Now that you have all the tools to put together anything from a fruit salad to beef bourguignon, why not try out these two popular American recipes? They’re altered to be healthier, and they’re perfect to make on one day and to be enjoyed for the rest of the week. If you’re interested in even more recipes, check out the original post on my blog, Lettucespoon: http://lettucespoon.blogspot.com/2014/03/balance-your-lifes-chopped-greek-salad.html
Crispy Cornflake Crusted Chicken Parmigiana (serves 8-10)
2 lb skinless chicken breast, cut into strips
1 cup cornflakes, grinded into crumbs
½ cup parmesan
1 cup low fat milk
Salt, pepper, garlic powder, dried Italian spices (oregano, basil, etc.)

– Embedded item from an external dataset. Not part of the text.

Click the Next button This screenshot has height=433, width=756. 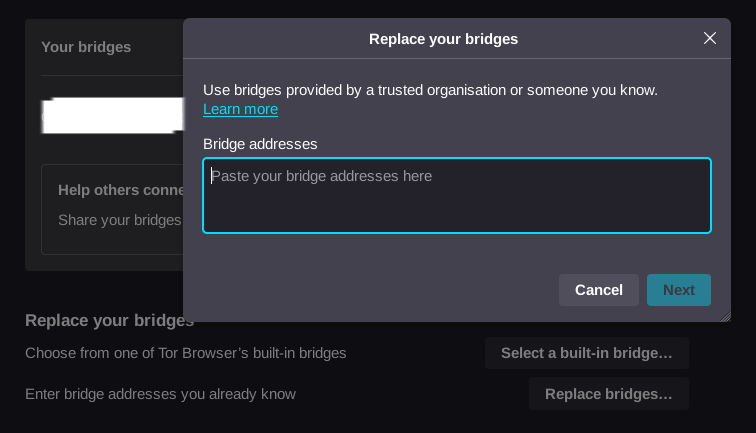(x=678, y=290)
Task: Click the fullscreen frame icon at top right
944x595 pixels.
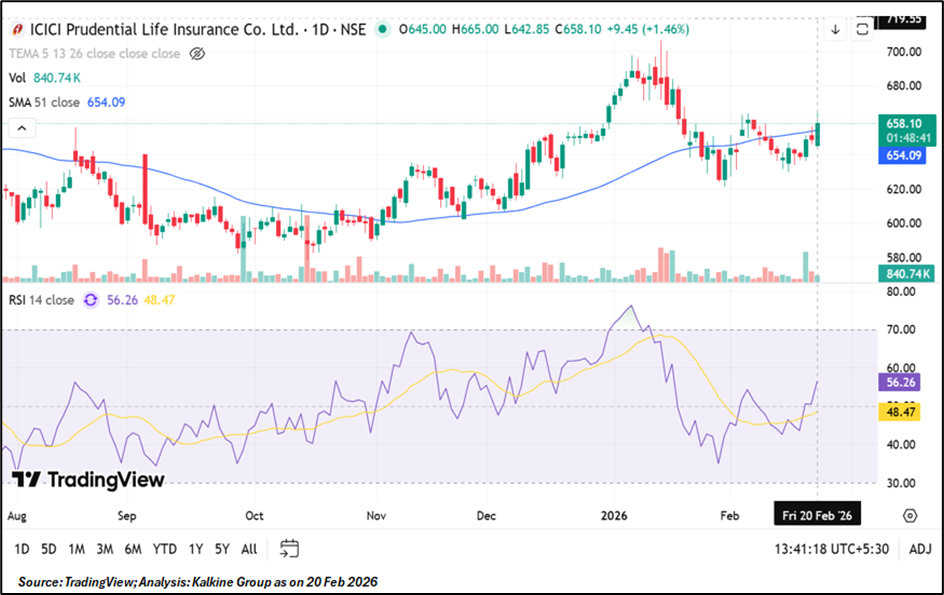Action: (862, 30)
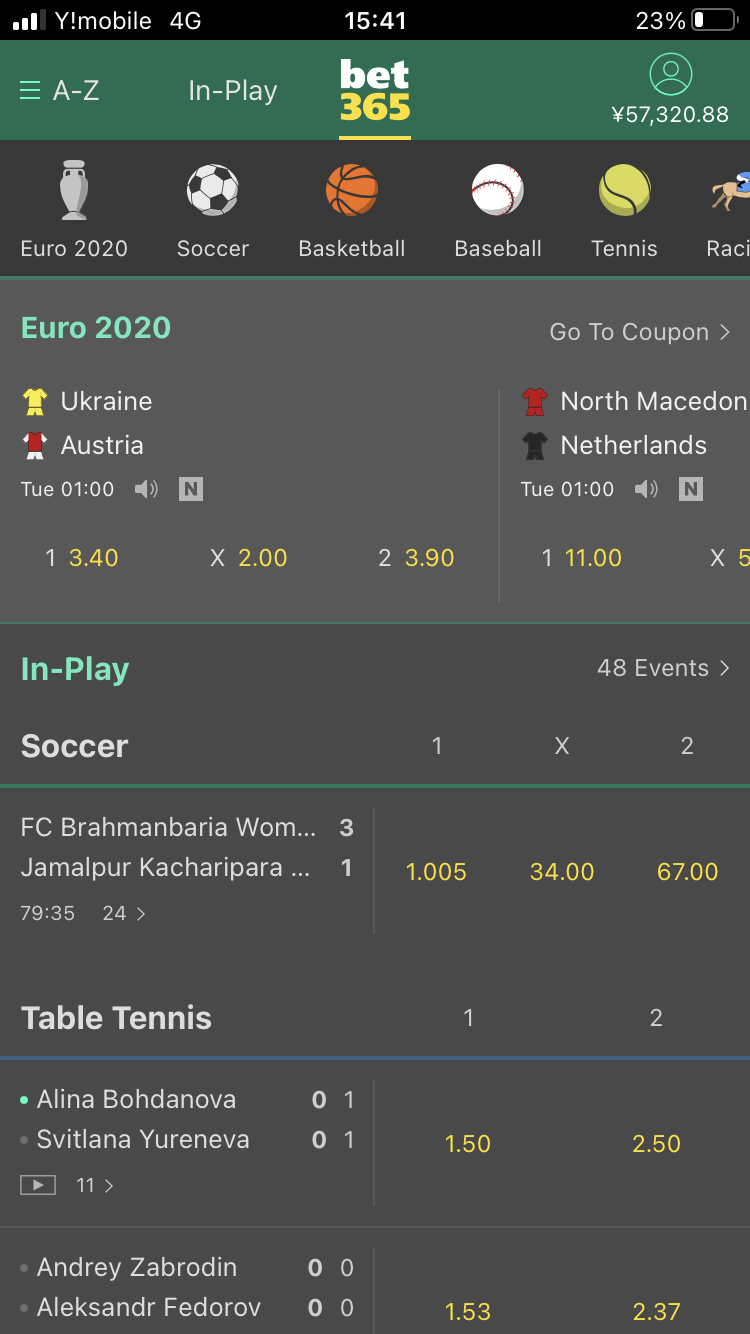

4 oz (½ bag) shredded mozzarella
1 large can (28oz) crushed tomatoes, no salt
6 tbs olive oil
1. Preheat the oven to 350 degrees.
2. In a shallow bowl, combine the cornflakes, parmesan and 1/4 teaspoon each salt, pepper, garlic powder, and oregano.
3. Place the milk in another shallow bowl. Coat each chicken breast with the cornflake mixture, then the milk, then again with the cornflake mixture.
4. Transfer the coated chicken to an aluminum foil-lined baking sheet.
5. Bake the chicken until cooked through, about 25-30 minutes.
6. In the meantime, prepare the sauce by heating the olive oil with the can of crushed tomatoes.
7. Once the tomato sauce is bubbling, add salt, pepper, and spices to taste. Turn heat to low and set aside.
8. At the twenty minute mark, remove chicken from the oven and ladle on a spoonful of tomato sauce and sprinkle on mozzarella cheese. Bake for another 5-10 minutes.
9. While waiting for the cheese to melt and the chicken to finish, scoop the pasta into the remaining tomato sauce and mix well.
✓ lean protein
✓ low sodium
✓ monounsaturated fats
– Serve with whole wheat penne pasta and/or a vegetable such as olive oil sauteed broccoli or a romaine lettuce salad.
– For a vegetarian option, replace chicken with firm tofu, and coat with egg instead of milk.
– Skip the tomato sauce and mozzarella, and you have delicious crispy chicken fingers.
– When making the sauce, feel free to incorporate vegetables such as fresh tomatoes, mushrooms, zucchini, peppers, or onions. These will add more flavor and nutrients to your meal.
Turkey Black Bean Chili (serves 8-12)
1lb ground turkey
3 large green bell peppers
3 large yellow bell peppers
1 can black beans
1 can sweet corn
1 32oz can diced tomatoes
3 tbs chili powder
1 tbs ground cumin
1 tbs garlic powder
1 tsp salt
shredded low fat cheddar cheese
16oz low fat Greek yogurt
1. Wash and chop onions and bell peppers.
2. In a colander, drain and rinse beans and corn.
3. In a large pot, heat oil over medium heat. Add onions and peppers and brown.
4. Once browned, add the turkey with spices and cook until browned.
5. Add beans, tomatoes, corn, a cup of water, and seasonings to the pot.
6. Lower heat to medium and cook until all the flavors are blended (15min – 2hr).
7. Add salt to taste. Serve with lime, shredded cheese, and yogurt in place of sour cream.